Stock index futures were little changed on Friday as a pullback in commodity prices weighed on natural resource shares as the U.S. dollar rebounded.

The dollar rose broadly after Federal Reserve Chairman Ben Bernanke said that monetary policy might have to be tightened as a recovery takes hold.

The dollar's decline, which culminated in a 14-month trough against a basket of currencies on Thursday, has been one the major underpinnings of the stock market's run-up as the appetite for riskier assets grew.

Among mining shares, Freeport-McMoran Copper & Gold Inc slipped 0.3 percent to $74.79 before the bell, while Newmont Mining Corp dropped 0.7 percent to $46.70. In the energy sector, shares of ConocoPhillips fell 0.7 percent to $51.01.

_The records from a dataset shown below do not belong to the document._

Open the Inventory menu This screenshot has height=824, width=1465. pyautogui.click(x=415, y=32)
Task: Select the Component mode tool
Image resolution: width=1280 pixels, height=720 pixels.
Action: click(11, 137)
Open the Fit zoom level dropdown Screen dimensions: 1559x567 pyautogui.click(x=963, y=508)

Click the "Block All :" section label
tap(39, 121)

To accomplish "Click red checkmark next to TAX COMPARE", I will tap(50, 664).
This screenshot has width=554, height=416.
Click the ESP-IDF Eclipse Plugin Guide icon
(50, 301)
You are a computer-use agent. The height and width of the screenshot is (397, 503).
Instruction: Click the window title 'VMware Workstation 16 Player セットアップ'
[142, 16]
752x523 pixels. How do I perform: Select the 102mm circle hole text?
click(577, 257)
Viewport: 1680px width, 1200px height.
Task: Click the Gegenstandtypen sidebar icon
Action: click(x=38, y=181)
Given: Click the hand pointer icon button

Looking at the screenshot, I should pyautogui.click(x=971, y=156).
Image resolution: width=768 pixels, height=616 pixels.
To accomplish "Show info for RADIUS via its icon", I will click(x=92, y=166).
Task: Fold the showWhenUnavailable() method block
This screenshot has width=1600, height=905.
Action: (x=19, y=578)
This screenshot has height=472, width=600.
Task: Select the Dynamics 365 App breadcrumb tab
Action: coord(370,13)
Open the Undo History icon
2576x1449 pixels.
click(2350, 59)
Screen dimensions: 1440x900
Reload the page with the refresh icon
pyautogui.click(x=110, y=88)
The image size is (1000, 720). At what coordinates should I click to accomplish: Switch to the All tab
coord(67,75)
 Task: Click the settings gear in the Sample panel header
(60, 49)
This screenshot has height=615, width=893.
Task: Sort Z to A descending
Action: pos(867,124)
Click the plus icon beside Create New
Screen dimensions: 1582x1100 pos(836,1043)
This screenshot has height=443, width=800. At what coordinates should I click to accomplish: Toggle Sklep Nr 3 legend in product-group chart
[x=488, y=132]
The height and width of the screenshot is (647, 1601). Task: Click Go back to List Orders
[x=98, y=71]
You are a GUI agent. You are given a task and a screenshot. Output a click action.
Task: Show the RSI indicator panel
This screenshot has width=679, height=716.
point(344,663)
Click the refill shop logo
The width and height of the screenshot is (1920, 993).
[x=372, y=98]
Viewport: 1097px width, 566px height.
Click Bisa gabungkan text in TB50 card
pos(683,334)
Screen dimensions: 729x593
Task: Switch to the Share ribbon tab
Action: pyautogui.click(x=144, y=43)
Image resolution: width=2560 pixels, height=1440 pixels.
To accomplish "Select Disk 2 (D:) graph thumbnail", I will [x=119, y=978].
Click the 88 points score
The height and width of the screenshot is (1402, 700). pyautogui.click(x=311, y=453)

If the dollar remains up a bit throughout the day, you'll probably see a bit of a pullback, some profit-taking in the market, said Matt McCall, president of Penn Financial Group in Ridgewood, New Jersey. Especially with a lack of any big news, attention falls back to the U.S. dollar and to expectations of earnings for next week.

S&P 500 futures dipped 2.7 points but were a tad below fair value, a formula that evaluates pricing by taking into account interest rates, dividends and time to expiration on the contract. Dow Jones industrial average futures shed 13 points, and Nasdaq 100 futures fell 6.5 points.

U.S. front-month crude slipped 35 cents to $71.34 a barrel, while gold eased after hitting records for three straight sessions.

But shares of Research In Motion Ltd , a maker of BlackBerry devices, rose 1.4 percent to $69.60 following a broker upgrade.

U.S. stocks rose for a fourth straight session Thursday as a surprising quarterly profit from aluminum company Alcoa Inc got third-quarter earnings off to a strong start.

The benchmark S&P 500 <.SPX> has rallied nearly 60 percent from a 12-year low of early March.